* Problem to work on
Nothing is to be altered. Print each record in full.

Extracted records
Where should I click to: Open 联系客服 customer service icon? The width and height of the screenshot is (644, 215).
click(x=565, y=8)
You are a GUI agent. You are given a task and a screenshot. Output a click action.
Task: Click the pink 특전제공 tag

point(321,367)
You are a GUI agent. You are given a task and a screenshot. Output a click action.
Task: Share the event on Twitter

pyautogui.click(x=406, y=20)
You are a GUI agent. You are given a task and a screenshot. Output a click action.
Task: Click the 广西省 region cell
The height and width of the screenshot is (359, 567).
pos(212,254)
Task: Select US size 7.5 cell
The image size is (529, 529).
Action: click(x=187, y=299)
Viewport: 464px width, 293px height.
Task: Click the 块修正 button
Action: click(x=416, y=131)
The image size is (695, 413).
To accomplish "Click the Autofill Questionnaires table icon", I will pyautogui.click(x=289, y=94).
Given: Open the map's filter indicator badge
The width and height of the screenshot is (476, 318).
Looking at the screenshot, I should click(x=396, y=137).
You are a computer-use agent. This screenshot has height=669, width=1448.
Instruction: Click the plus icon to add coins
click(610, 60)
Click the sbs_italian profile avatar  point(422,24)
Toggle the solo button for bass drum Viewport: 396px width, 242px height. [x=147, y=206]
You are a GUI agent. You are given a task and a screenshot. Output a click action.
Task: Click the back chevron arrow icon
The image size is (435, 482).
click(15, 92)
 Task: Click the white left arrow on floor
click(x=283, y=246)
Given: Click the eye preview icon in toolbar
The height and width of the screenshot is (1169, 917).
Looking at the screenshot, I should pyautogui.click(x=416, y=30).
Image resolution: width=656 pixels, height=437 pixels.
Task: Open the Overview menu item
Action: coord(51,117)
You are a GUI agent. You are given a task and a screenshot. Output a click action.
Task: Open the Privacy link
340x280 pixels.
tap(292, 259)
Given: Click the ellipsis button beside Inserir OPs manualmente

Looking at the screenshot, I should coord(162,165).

* Exercise response
Where should I click to: Open 联系客服 customer service icon? The width and height of the screenshot is (644, 215).
click(x=565, y=8)
You are a GUI agent. You are given a task and a screenshot. Output a click action.
Task: Click the pink 특전제공 tag

point(321,367)
You are a GUI agent. You are given a task and a screenshot. Output a click action.
Task: Share the event on Twitter

pyautogui.click(x=406, y=20)
You are a GUI agent. You are given a task and a screenshot. Output a click action.
Task: Click the 广西省 region cell
The height and width of the screenshot is (359, 567).
pos(212,254)
Task: Select US size 7.5 cell
The image size is (529, 529).
Action: click(x=187, y=299)
Viewport: 464px width, 293px height.
Task: Click the 块修正 button
Action: click(x=416, y=131)
The image size is (695, 413).
To accomplish "Click the Autofill Questionnaires table icon", I will pyautogui.click(x=289, y=94).
Given: Open the map's filter indicator badge
The width and height of the screenshot is (476, 318).
Looking at the screenshot, I should click(x=396, y=137).
You are a computer-use agent. This screenshot has height=669, width=1448.
Instruction: Click the plus icon to add coins
click(610, 60)
Click the sbs_italian profile avatar  point(422,24)
Toggle the solo button for bass drum Viewport: 396px width, 242px height. [x=147, y=206]
You are a GUI agent. You are given a task and a screenshot. Output a click action.
Task: Click the back chevron arrow icon
The image size is (435, 482).
click(15, 92)
 Task: Click the white left arrow on floor
click(x=283, y=246)
Given: Click the eye preview icon in toolbar
The height and width of the screenshot is (1169, 917).
Looking at the screenshot, I should pyautogui.click(x=416, y=30).
Image resolution: width=656 pixels, height=437 pixels.
Task: Open the Overview menu item
Action: coord(51,117)
You are a GUI agent. You are given a task and a screenshot. Output a click action.
Task: Open the Privacy link
340x280 pixels.
tap(292, 259)
Given: Click the ellipsis button beside Inserir OPs manualmente

Looking at the screenshot, I should coord(162,165).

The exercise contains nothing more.